start Text passage

Replacing Mulgara with Blazegraph for High-Performance Low-Level Storage

Use Cases & User Stories

  • As a repository administrator, I expect to be able to ingest millions of objects into an ISLE-based system without incurring significant performance degradation.

New Functionality

  • The new isle-blazegraph image was built using Blazegraph™ which is a ultra high-performance graph database supporting Apache TinkerPop™ and RDF/SPARQL APIs. It supports up to 50 Billion edges on a single machine. Formerly known as BigData. The intended use is solely for maintaining performant support of large Fedora repositories containing millions of objects.

  • Why use this component with ISLE?

    • Islandora users who have Fedora repositories with over 600K~ objects ingested have reported issues with using the default Mulgara triplestore used for indexing objects ingested into the Fedora repository. These issues include crashes, extreme performance slowdowns, system timeouts and more. Blazegraph is used to replace Mulgara as the triplestore and to deliver a higher level of performance for larger Fedora repositories. Please note the threshold given above for object count is an compilation of the anecdotal ranges gathered by the Islandora community. In some cases the number is as low as 600K~ when end users report challenges, others haven't encountered issues until the 1 million object count.
  • How can I tell how many Fedora objects I have to determine if I should use this component?

    • Walkthrough on getting triple counts. (TO DO)
  • A new Fedora image that has slight image and functional changes is required to be used in tandem with Blazegraph. These image changes are primarily edits to the fedora.fcg file to use Blazegraph instead of Mulgara.

  • Additionally, a new confd configuration within the Fedora image and linked environmental variable has been added to the .env to allow users to "toggle" between Blazegraph and Mulgara as desired. In the event a user toggles between either desired triplestore, a reindex of the Fedora repository is required. With Fedora repositories of 600K+ objects or more, the indexing process will take double-digit hours to days depending on the complexity of the object relationships, ontology, etc.

  • No new software is required to be installed on the ISLE host machine, only new Docker containers, images and configurations are added to the ISLE platform.

end Text passage
start Stored records

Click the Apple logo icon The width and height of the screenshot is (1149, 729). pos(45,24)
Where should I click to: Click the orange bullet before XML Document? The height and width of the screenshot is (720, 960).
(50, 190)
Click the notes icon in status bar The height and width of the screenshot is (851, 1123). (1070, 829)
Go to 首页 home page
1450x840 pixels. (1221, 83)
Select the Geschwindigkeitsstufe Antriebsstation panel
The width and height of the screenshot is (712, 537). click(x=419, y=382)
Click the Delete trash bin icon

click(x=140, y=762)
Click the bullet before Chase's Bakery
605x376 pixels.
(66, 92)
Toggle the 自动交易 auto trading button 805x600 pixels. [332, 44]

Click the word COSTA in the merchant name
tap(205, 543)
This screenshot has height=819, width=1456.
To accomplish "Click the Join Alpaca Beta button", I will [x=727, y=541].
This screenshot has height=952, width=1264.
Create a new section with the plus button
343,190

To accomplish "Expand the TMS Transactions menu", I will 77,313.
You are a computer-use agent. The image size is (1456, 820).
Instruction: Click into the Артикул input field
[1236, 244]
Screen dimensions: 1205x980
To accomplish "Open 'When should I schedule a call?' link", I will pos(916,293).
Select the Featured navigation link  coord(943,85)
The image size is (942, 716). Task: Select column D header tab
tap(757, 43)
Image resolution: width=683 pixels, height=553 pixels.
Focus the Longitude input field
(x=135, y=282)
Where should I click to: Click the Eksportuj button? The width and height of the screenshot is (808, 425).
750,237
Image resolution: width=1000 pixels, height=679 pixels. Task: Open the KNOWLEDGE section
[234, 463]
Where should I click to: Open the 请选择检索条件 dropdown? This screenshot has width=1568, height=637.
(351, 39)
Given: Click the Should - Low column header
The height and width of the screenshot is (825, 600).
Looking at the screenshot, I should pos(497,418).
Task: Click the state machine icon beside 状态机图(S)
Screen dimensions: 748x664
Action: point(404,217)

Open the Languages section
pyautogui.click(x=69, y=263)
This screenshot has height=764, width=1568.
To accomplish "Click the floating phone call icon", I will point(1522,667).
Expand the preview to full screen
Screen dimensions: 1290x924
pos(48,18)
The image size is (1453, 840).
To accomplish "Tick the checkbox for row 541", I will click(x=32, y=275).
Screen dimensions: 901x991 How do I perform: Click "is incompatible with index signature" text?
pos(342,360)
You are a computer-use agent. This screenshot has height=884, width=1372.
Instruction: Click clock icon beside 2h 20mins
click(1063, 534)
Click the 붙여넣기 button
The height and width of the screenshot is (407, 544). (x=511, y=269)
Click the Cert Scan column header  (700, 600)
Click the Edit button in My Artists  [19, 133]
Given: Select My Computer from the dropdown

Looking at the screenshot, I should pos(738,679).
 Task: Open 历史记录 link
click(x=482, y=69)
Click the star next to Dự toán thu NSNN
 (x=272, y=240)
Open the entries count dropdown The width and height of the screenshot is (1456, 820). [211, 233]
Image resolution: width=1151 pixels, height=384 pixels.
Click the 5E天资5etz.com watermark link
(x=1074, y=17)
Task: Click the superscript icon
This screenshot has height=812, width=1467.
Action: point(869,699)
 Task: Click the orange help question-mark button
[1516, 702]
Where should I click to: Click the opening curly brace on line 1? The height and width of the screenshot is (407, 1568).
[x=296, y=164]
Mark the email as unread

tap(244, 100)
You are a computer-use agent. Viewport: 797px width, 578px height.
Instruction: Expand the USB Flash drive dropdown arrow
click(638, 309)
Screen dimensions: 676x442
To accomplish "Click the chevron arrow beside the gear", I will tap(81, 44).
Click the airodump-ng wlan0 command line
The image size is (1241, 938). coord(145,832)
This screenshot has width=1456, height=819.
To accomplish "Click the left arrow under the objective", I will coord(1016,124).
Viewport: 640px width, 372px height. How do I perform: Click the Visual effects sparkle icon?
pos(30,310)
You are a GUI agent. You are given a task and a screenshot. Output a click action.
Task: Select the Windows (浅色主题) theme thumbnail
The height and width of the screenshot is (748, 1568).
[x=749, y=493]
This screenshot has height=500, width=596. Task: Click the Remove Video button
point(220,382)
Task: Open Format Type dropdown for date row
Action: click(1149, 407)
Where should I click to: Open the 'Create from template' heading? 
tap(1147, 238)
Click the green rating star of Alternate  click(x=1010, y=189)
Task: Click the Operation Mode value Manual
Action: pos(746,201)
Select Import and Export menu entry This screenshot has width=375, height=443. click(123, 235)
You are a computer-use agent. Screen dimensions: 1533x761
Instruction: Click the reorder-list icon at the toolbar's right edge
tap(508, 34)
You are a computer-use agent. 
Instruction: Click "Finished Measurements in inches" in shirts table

end Stored records

▸ **Tasks to complete**:
1. Swap "Mulgara" for "Virtuoso" in the Blazegraph text, then write out the part from "Replacing Mulgara with" to "significant performance degradation.".
2. Decide whether each statement agrees with the Blazegraph text, and answer yes or no, quoting the words that settle it: (a) Blazegraph supports up to 50 billion edges on a single machine. (b) Toggling between Blazegraph and Mulgara can be done without reindexing the Fedora repository. (c) New software has to be installed on the ISLE host machine.
None of the records are needed for this work.

▸ **Expected results**:
1.
Replacing Virtuoso with Blazegraph for High-Performance Low-Level Storage

Use Cases & User Stories

  • As a repository administrator, I expect to be able to ingest millions of objects into an ISLE-based system without incurring significant performance degradation.

2.
(a) Yes: "It supports up to 50 Billion edges on a single machine."
(b) No: "In the event a user toggles between either desired triplestore, a reindex of the Fedora repository is required."
(c) No: "No new software is required to be installed on the ISLE host machine"